My asparagus suffered a huge hit over the winter. I had 18 plants last year, now I have 4 that sent up shoots this year. This was supposed to be my first real harvest year, too, so that's been kind of disheartening. I've ordered more crowns off Amazon, and I'll re-plant when they get here in a couple weeks with all the mounding and fertilizer and whatnot.

I have three types of fertilizer on hand currently. A 5-1-1 fish oil for lots of nitrogen, a 9-4-12 Miracle-Gro that's advertised for fruits and vegetables, and a 3-4-4 organic by Espoma for herbs and vegetables. I need to do some research on how much, which goes on what, all that. Nitrogen promotes leaves, but too many leaves and you don't get enough energy put into making fruit. But corn and potatoes need hella nitrogen. So spray the fish oil into the soil before planting the corn, and use the espoma on everything getting transplanted, till it into the ground, all that good stuff.

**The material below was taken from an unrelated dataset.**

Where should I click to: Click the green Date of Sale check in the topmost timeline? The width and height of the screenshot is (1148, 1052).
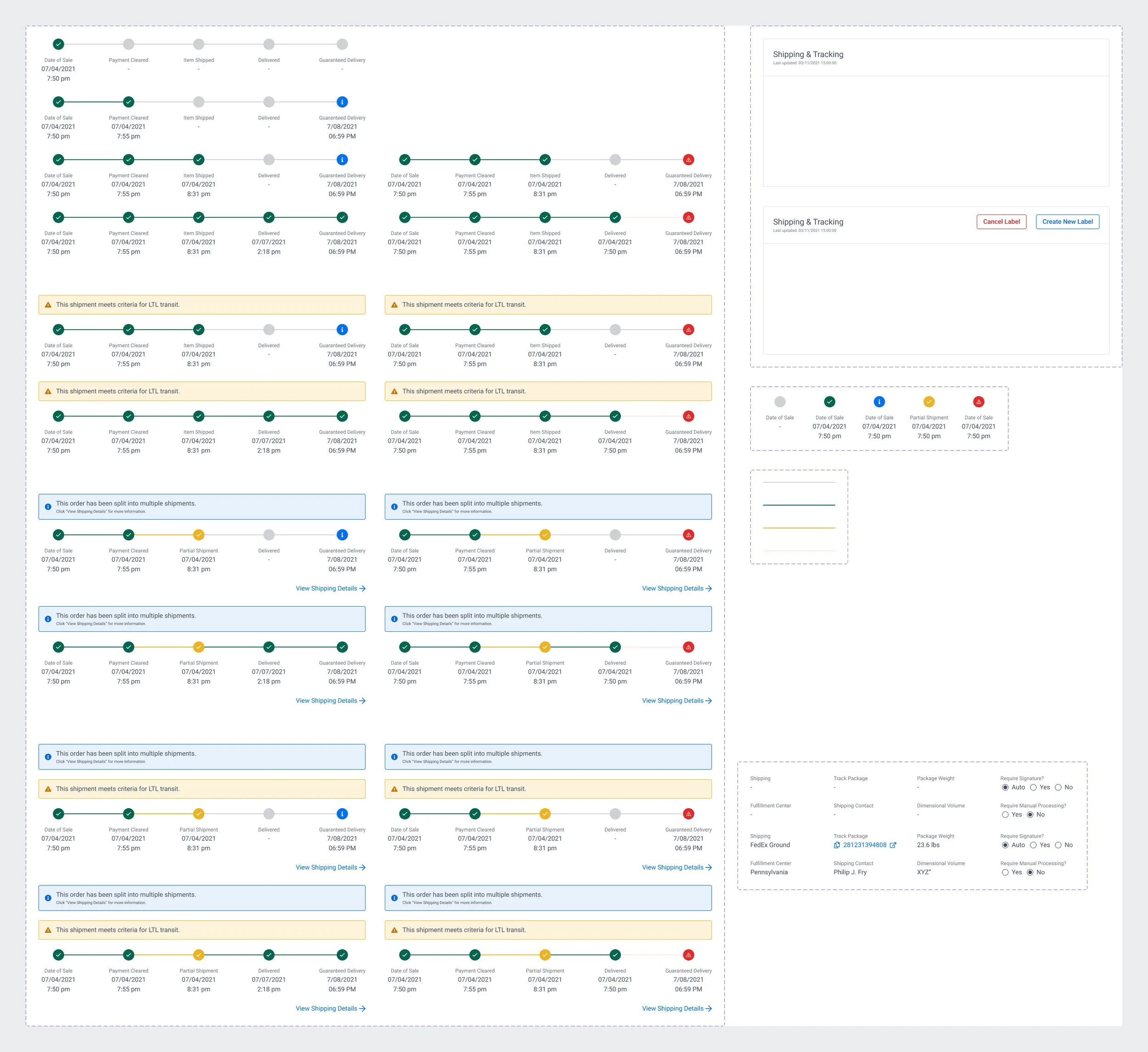tap(58, 44)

The kiwi vine is growing super slowly, which is OK because it's supposed to become gigantic eventually and I'll have to choose whether to cut it down or to take out the wooden arch in the garden as the vine becomes too big for it. I put in two cauliflower plants that I bought from Jake a couple days ago, those are a lot happier since they'd become rootbound in the pot. Also, this was a year I did a lot from seed in an attempt to start indoors.

Current plants:
Ones I bought from Jake:
2 cauliflower, Snowball, in the ground
1 Black Krim tomato
1 Brandywine tomato
1 Indigo Rose tomato
2 dinosaur kale
2 King of the North red bell pepper
2 Cocozelle squash (like zucchini, to-be-delivered)
1 Black Beauty eggplant

Ones I grew from seed:
4 Andrea-Tomatoes (keep 2 in pots away from planting to preserve seed-line and not cross-fertilize)
3 curly-kale (very spindly, maybe 4?)
3 cucamelon
3 cucumber
2 Trinidad Scorpion (keep in pots)
2 cauliflower (fading or dead)
12 purple tomatillos
dill (in the herb planter)
basil (planted by the boys at the museum, moving to the planter soon)

To be sown directly:
corn-edamame-pumpkin in far strip
watermelon under the black walnut
seed potatoes
purple pole beans

5/15 update:
The purple pole beans went in today, and I sprayed the cherry tree. The asparagus crowns arrived over the weekend, and the non-Andrea tomatoes, the cauliflower I bought, all the peppers, one cuke, all the cucamelon, all the kale (4 curly, 2 dino), that's all in the ground and got a bit of fertilizer on planting.
Still todo: tomatillos (asap, they're super leggy), the Andrea tomatoes, find a place for the other cukes, get the Cocozelles from Jake and plant them, and get Paul to till the back 40 so I can plant the three sisters. And maybe build that potato tower finally. Try to layer: cardboard, 3" topsoil, seed potatoes, another 3" topsoil. Then when the plants are 6" high, layer in compost, then hay (to keep it loose), then topsoil. And nail on another layer of boards.